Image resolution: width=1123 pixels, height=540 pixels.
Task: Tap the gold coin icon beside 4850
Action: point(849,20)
· · · ·
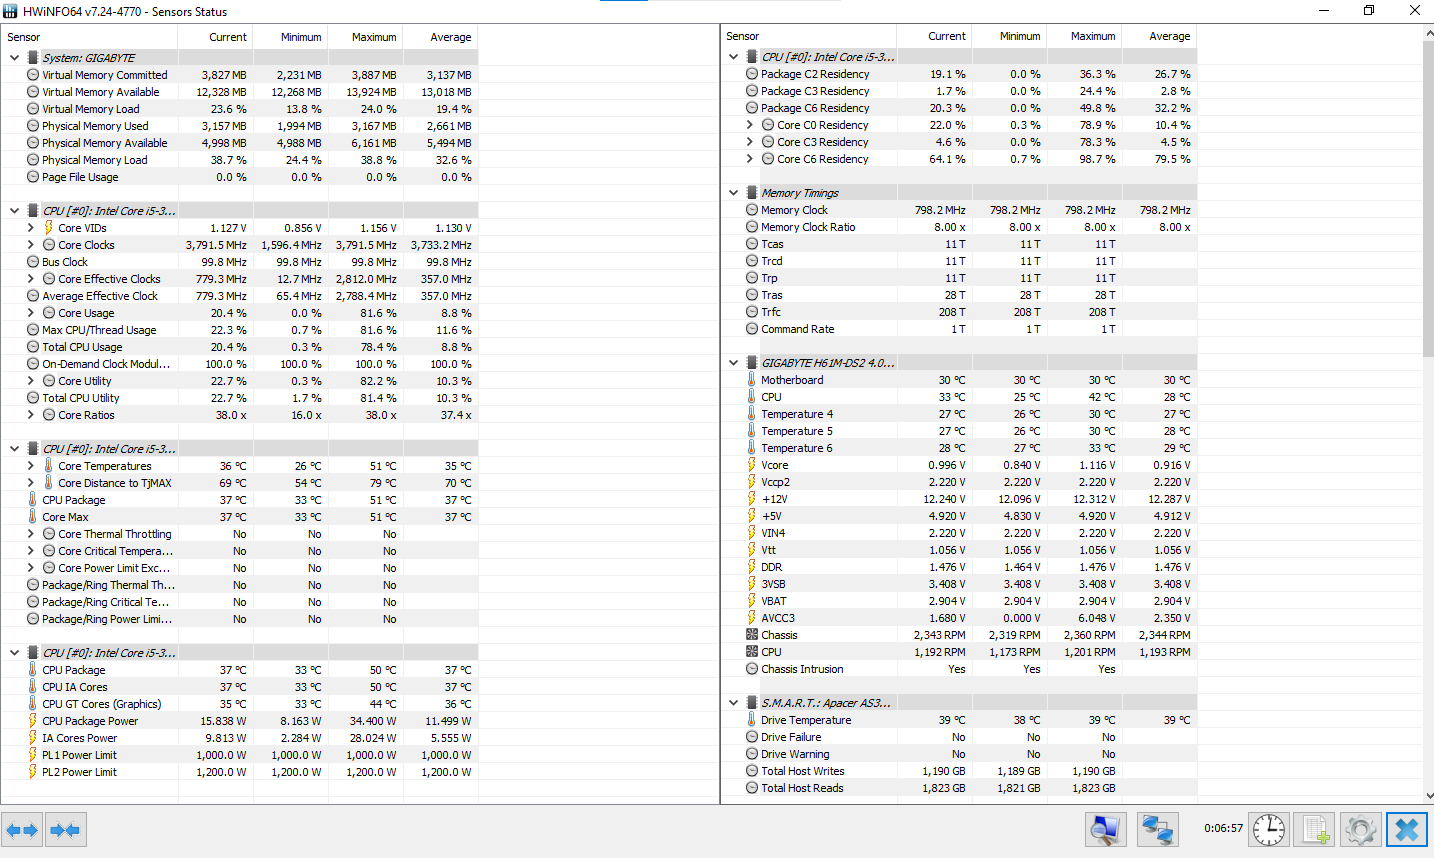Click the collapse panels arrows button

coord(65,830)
· · · ·
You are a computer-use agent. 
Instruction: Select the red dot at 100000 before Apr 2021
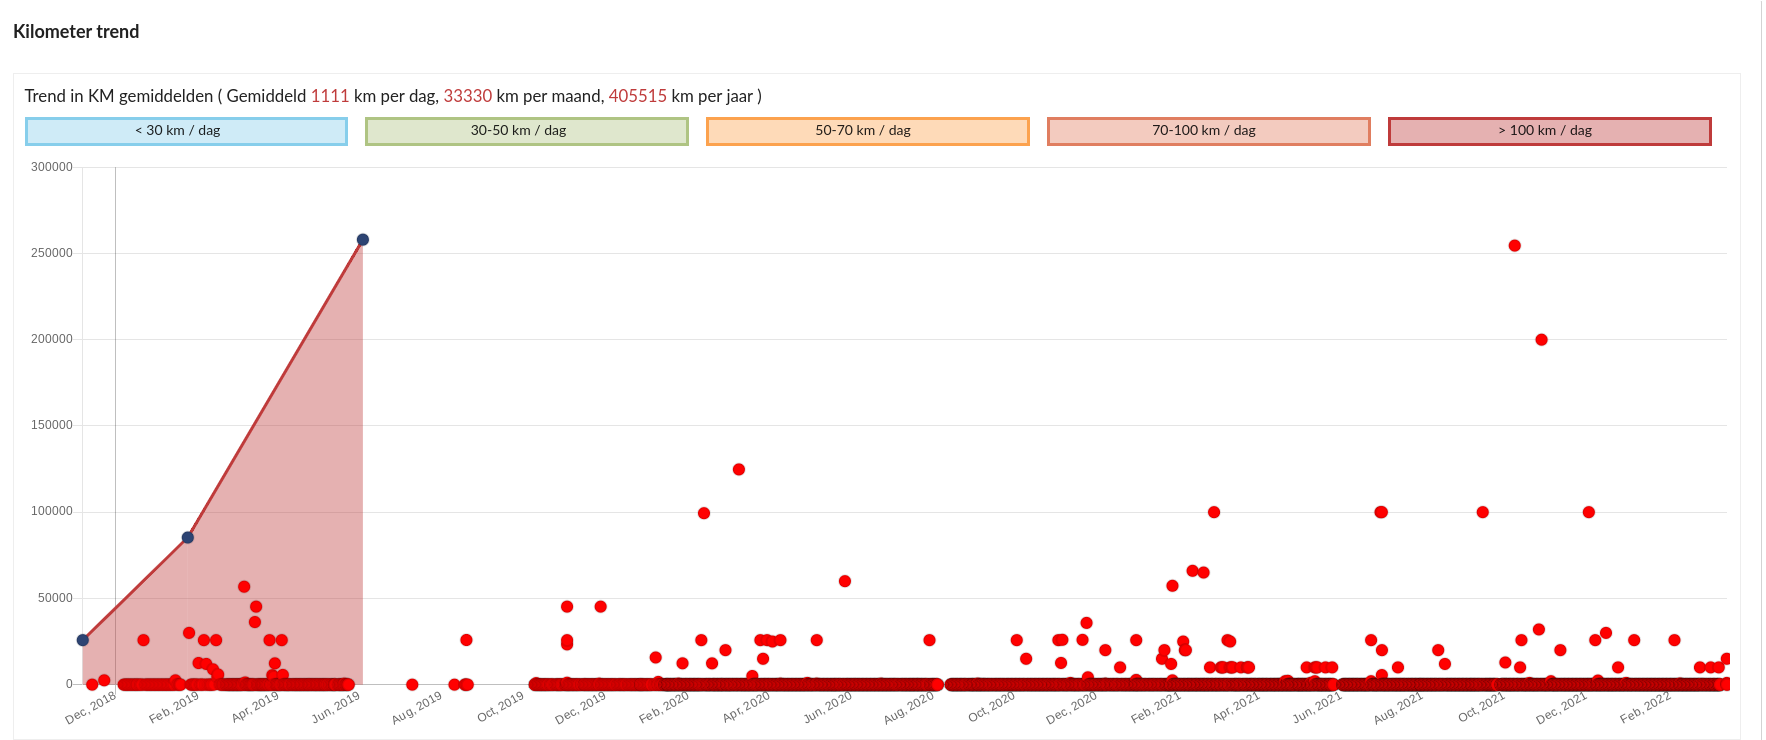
· · · ·
**Exercise description:**
Considering only the material above, set down every line from the one with "You are a computer-use agent." to the one with "Instruction: Select the", inclusive, exactly as written.

**Answer area:**
You are a computer-use agent. 
Instruction: Select the red dot at 100000 before Apr 2021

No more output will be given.